Data extracts section start

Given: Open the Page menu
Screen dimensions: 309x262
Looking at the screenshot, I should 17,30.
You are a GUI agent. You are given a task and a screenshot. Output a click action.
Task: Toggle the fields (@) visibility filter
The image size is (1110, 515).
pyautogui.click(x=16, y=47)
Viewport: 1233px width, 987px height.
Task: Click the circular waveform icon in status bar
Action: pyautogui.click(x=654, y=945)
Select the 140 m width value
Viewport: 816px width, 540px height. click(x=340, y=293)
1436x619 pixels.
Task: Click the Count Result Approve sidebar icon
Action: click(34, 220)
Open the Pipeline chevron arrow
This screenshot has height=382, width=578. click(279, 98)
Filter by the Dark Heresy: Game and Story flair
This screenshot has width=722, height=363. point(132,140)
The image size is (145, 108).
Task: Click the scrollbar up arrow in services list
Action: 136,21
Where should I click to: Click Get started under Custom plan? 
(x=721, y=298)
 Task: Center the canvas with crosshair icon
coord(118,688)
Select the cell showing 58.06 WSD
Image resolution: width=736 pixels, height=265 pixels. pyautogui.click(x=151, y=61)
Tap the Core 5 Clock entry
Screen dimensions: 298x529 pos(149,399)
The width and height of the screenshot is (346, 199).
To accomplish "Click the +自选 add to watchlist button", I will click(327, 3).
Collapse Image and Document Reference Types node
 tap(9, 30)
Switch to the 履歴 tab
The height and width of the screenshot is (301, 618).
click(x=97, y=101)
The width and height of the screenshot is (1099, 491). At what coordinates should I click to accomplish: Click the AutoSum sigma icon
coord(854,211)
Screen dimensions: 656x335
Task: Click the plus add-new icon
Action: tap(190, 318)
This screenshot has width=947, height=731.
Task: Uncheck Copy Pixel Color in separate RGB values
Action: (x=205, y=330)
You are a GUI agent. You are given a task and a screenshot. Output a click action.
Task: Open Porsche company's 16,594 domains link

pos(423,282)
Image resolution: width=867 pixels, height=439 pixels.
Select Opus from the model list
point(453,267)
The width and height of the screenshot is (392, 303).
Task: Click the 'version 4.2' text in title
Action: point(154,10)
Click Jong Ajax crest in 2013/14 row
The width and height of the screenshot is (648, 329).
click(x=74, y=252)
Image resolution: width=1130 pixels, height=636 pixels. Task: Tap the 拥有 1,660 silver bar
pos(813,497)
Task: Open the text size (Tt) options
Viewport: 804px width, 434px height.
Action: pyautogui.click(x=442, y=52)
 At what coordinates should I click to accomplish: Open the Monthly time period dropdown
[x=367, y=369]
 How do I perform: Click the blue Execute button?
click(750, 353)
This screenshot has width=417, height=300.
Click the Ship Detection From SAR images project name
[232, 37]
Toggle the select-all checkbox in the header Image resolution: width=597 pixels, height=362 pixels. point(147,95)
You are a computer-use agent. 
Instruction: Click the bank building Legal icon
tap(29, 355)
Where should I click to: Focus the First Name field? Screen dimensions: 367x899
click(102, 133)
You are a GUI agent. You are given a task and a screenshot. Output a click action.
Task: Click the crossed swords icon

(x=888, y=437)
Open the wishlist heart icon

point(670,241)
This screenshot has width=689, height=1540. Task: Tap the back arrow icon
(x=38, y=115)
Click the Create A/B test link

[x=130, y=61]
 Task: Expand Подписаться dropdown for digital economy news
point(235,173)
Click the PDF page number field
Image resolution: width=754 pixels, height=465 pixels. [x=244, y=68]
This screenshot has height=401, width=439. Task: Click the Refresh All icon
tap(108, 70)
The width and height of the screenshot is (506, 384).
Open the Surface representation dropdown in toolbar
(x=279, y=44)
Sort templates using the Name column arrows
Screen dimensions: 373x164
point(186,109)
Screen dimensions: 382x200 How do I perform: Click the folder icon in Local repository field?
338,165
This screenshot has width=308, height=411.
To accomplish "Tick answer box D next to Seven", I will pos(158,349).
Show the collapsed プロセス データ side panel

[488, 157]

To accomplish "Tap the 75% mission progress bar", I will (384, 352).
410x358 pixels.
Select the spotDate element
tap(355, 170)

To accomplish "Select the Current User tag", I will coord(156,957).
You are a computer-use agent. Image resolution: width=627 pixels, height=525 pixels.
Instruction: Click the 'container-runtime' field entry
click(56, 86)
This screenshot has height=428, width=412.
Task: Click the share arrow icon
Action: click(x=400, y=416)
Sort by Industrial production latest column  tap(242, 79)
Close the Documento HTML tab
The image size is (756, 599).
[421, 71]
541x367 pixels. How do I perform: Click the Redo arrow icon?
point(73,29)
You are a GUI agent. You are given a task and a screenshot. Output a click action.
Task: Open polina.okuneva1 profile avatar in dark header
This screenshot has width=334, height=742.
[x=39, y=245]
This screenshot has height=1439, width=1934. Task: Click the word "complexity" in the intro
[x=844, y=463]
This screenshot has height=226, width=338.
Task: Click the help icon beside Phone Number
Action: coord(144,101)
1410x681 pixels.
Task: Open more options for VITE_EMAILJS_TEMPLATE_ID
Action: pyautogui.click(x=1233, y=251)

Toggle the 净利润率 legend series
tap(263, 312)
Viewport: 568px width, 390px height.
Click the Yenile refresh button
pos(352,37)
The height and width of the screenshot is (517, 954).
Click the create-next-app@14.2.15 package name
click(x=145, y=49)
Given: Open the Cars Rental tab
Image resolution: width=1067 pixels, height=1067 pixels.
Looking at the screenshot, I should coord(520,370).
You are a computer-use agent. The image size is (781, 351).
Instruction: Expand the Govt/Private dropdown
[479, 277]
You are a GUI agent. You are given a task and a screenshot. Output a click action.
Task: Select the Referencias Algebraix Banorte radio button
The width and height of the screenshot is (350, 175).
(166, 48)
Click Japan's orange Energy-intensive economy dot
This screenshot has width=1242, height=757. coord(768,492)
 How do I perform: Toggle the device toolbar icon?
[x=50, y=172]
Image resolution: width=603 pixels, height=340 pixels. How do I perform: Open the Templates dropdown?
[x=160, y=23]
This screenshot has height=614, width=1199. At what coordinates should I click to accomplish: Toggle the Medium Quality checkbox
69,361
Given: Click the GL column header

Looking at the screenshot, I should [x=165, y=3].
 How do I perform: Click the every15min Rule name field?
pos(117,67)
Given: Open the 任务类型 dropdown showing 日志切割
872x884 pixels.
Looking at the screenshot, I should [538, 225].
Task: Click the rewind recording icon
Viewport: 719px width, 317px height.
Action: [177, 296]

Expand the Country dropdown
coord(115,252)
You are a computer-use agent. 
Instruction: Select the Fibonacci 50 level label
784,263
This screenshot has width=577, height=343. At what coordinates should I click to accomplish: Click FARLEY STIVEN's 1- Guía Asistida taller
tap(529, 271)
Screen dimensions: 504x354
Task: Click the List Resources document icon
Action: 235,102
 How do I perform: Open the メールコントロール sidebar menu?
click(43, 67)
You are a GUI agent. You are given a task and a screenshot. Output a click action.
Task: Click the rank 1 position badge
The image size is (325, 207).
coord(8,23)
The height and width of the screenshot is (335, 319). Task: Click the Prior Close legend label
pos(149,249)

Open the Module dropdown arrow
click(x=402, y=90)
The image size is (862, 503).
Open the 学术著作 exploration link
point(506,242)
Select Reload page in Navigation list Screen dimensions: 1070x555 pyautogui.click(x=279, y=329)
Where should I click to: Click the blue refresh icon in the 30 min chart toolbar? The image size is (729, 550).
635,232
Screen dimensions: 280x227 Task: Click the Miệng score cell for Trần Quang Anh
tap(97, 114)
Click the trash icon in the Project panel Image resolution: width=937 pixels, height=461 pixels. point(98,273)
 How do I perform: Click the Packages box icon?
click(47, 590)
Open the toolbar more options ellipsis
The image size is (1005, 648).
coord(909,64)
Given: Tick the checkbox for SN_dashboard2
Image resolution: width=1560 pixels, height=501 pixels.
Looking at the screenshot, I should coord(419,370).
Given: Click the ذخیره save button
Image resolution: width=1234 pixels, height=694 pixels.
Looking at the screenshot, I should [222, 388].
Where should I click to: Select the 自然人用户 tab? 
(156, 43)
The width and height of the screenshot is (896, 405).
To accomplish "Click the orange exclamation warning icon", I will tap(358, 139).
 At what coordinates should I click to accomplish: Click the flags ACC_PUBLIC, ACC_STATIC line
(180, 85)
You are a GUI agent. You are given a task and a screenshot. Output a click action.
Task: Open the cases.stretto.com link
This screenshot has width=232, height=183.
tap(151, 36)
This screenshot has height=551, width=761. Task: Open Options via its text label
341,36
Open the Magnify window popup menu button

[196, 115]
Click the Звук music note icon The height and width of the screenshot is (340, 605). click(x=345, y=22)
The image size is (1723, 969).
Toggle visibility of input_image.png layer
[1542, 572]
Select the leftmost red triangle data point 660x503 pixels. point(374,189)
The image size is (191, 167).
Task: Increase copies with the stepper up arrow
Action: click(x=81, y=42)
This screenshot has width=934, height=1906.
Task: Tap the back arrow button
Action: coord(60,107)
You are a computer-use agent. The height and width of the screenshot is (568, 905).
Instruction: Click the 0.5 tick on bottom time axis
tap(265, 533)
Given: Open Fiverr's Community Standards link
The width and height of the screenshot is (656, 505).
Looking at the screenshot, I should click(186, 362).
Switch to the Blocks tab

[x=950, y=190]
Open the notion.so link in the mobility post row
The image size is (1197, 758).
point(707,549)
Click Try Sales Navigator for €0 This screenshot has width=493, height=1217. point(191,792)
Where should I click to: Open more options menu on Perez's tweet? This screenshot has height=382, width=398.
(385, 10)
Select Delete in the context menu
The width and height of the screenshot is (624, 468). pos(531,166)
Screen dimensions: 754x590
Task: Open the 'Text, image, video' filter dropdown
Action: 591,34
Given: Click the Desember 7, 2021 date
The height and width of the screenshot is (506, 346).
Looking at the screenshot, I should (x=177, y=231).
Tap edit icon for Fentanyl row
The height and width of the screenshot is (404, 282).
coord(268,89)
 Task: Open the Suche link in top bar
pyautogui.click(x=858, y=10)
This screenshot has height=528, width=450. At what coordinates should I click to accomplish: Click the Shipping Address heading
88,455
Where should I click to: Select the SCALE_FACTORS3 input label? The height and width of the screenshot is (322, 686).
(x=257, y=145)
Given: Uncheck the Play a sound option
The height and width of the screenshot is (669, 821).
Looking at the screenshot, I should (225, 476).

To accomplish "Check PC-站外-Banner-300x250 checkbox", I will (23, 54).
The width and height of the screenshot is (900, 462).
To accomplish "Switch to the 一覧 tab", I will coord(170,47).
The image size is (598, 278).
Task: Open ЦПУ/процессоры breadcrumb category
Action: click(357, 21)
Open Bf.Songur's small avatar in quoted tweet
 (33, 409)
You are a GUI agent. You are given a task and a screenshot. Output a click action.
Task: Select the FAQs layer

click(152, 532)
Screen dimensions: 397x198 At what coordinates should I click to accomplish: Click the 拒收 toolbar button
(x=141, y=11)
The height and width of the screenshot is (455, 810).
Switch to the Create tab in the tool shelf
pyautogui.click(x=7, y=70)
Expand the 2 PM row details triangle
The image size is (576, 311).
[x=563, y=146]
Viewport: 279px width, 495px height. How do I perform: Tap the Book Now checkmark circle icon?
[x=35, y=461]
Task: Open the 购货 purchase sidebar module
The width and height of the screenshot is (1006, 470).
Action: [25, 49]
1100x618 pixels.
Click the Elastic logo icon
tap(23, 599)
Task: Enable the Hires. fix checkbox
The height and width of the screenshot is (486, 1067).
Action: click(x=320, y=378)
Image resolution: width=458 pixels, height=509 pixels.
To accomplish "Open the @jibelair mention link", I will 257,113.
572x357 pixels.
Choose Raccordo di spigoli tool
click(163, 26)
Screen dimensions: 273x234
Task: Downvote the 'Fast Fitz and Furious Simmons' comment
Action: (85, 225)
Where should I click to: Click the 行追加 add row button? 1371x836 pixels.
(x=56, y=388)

Data extracts section end

**Your objective**: All lines holding the word "computer" must be copied from the data.

**Solution to the problem**:
You are a computer-use agent. 
You are a computer-use agent. Image resolution: width=627 pixels, height=525 pixels.
You are a computer-use agent. The image size is (781, 351).
You are a computer-use agent. 
You are a computer-use agent. The height and width of the screenshot is (568, 905).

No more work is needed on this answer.